Where do Google make their money?

Answer: Financial Services

Occupying top spot with nearly a quarter of the top keywords and a top cost per click of nearly $55 bucks is the Insurance industry. Then it's Loans – 12.8% and $44.28 – and mortgages racking up 9% of the keywords at a top CPC rate of $47.12. Also in the top ten list were Credit and Trading.

Adding up the number of searches and the cost per click, Wordstream estimate that getting on for three quarters of the revenue comes from finance associated keywords. This Is something I found surprising at first sight –especially when you consider that the top shopping keywords – according to the BRC Google report showing that the top retail related search term was boots.

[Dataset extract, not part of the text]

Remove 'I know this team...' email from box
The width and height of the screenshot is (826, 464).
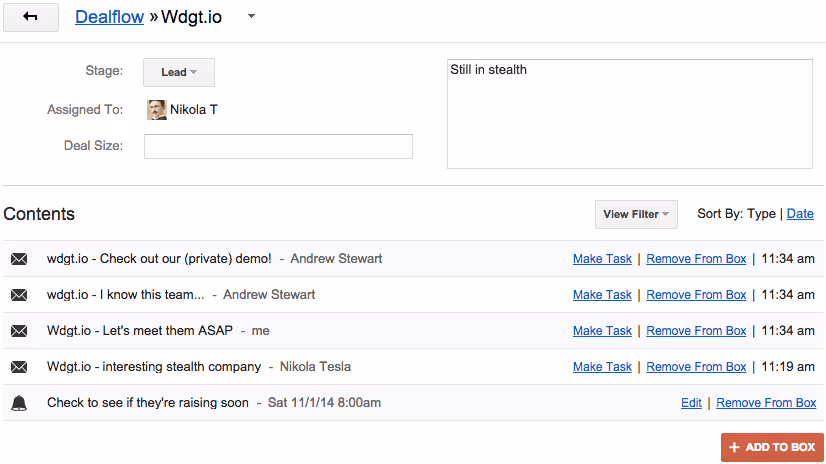tap(696, 295)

Think about it a bit more though and maybe it's simply the commoditised nature of finance, the fact that customers are buying only on price that means that they're so favoured as categories. But the amount of money is crazy.

Truly crazy.

Are Google Ad costs inflating the price of our car insurance? We're told that the reason premiums are rising is all the fault of rapacious lawyers (Attorney is the 4th most popular keyword group) making frivolous personal injury claims, but could Google also be having an impact?

I know that the Wordstream data is about top CPC costs and this will clearly distort things, so let's guess that on average the companies pay about half the Wordstream figure or $27 (GBP 16). I very much doubt that they would convert 10% of clicks into sales, but even at that rate they would pay $270 (£160) for each new online policy. That seems a helluva price to me. No wonder, insurance premiums are going up.

There are also some poignant things in the data too – who would have believed that "Cord Blood" would be in the list? But it is, at number 20.

For the retailer, the answer is that you can certainly afford to advertise with Adwords. It's a key way of getting customers to your site, but don't pay $55 bucks for a click, leave that to the titans of Finance, they've obviously got money to burn!